Unifier par les discours, il le faut, mais aussi par du commun, par le « faire-ensemble » : les Français, les habitants de ce pays, doivent vivre de leur travail. De leur travail selon leurs moyens, pas forcément à temps plein, pas seulement sur un « marché du travail » qui trie, qui éreinte, qui rejette, qui fragilise les plus fragiles, mais aussi par des emplois aidés, par des territoires zéro chômeurs, par un accompagnement qui, dans le grand changement qu’il nous faut, ne néglige aucun talent : bricoler, cuisiner, jardiner, creuser, s’occuper de nos enfants ou de nos aînés. Chaque geste, chaque plaisir, à chaque instant, repose sur le travail des autres, sur la masse colossale du travail des autres, et c’est ainsi que nous faisons société.

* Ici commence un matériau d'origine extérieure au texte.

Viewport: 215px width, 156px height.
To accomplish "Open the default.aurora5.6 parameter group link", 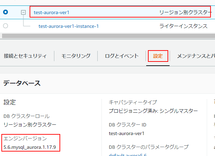I will point(128,154).
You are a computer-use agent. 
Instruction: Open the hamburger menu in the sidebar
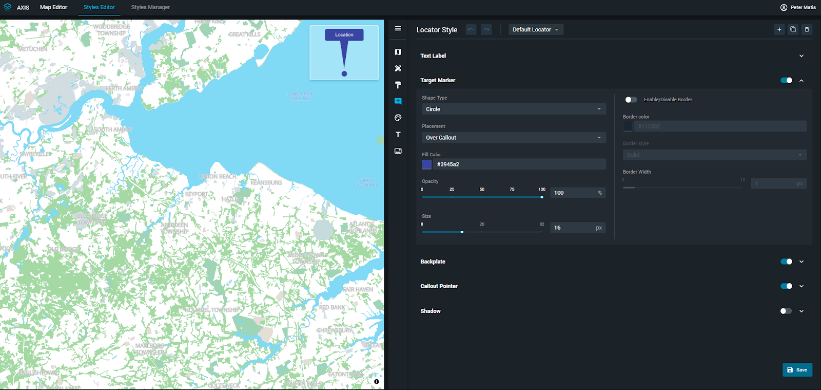[x=398, y=29]
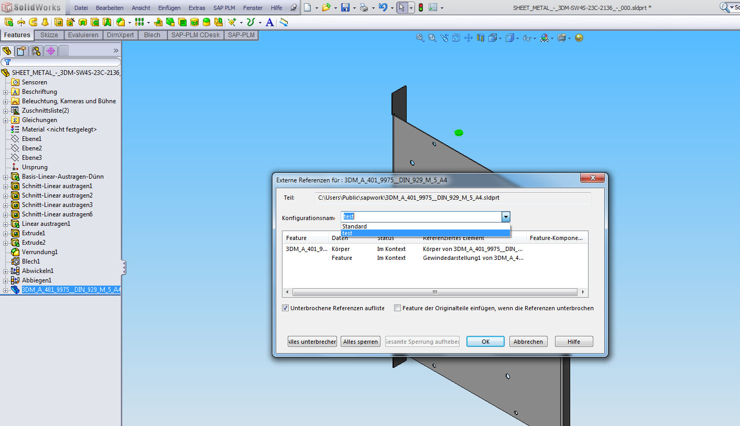The image size is (740, 426).
Task: Click the Pan (move arrows) view icon
Action: [x=469, y=38]
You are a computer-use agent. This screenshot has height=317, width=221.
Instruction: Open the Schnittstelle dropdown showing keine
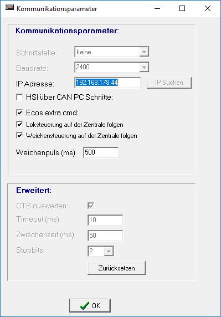tap(112, 52)
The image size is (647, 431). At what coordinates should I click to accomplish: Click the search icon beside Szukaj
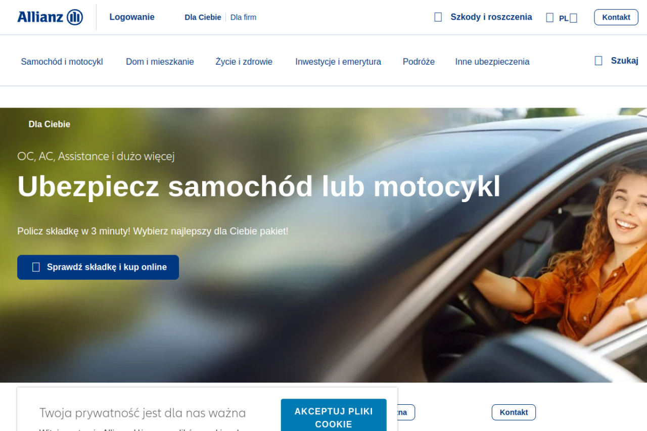pyautogui.click(x=598, y=61)
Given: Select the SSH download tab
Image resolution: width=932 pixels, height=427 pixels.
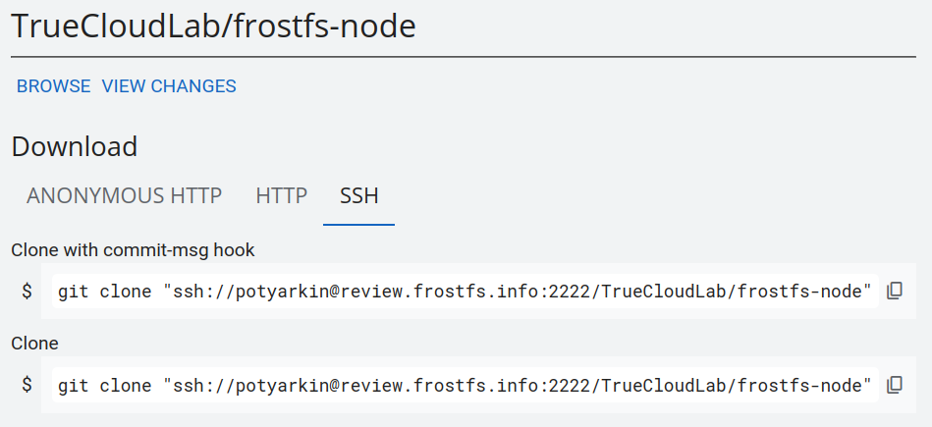Looking at the screenshot, I should click(358, 195).
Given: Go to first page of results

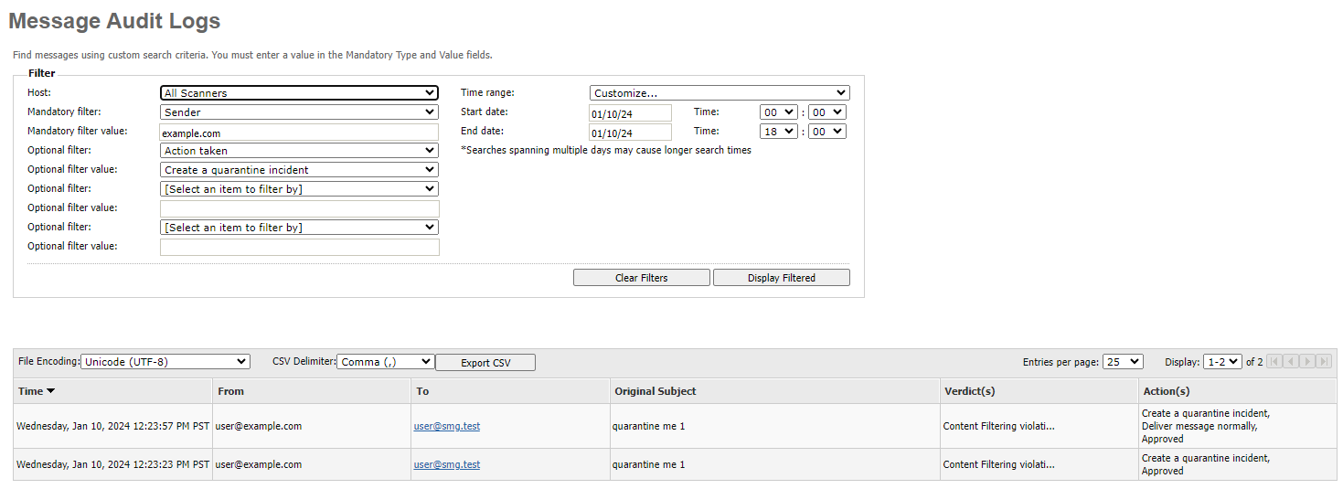Looking at the screenshot, I should (1274, 362).
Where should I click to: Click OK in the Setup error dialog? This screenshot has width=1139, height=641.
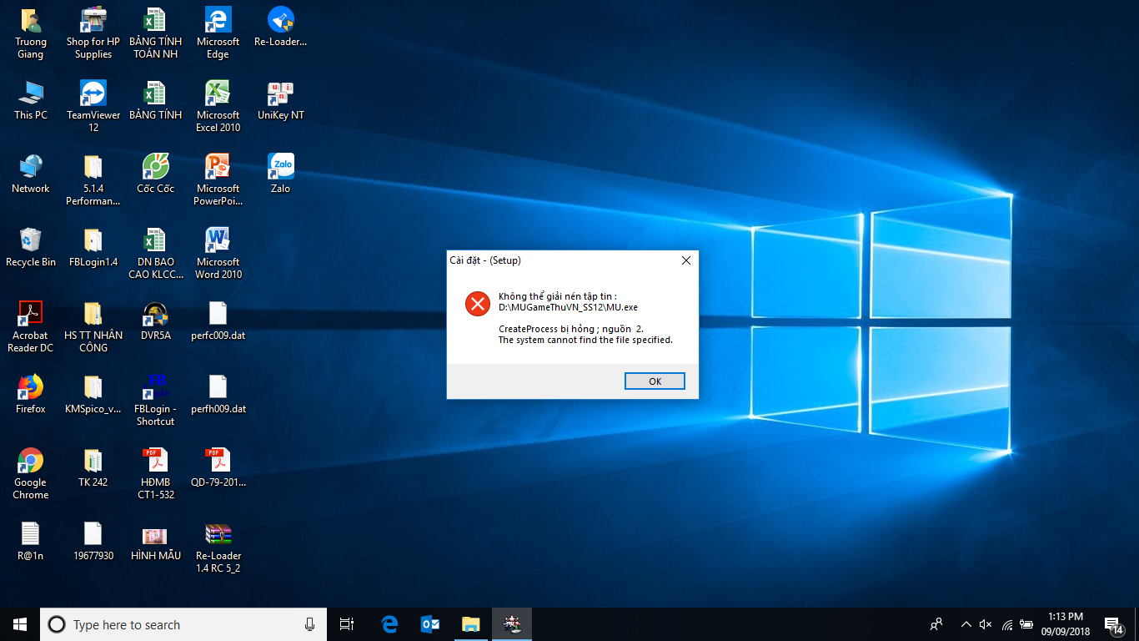point(655,381)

Notre conviction, c’est que la bataille écologique, la sauvegarde de notre planète, le défi du réchauffement, réclament le même effort. Cette transformation de notre agriculture, de notre industrie, de nos logements, de nos déplacements, réclame du travail, une masse de travail, haies à planter, passoires thermiques à isoler, et que chacun doit y prendre sa part : du haut avec ses capitaux au bas avec sa main d’œuvre, le peuple français tout entier doit y participer. De quoi chasser le sentiment d’injustice qui, aujourd’hui, sinon pourrit, du moins assombrit le cœur des travailleurs.

Cet article de Guillaume Ancelet, président de Picardie debout, a été publié dans le numéro 307 (septembre 23) de Démocratie&Socialisme, la revue de la gauche démocratique et sociale.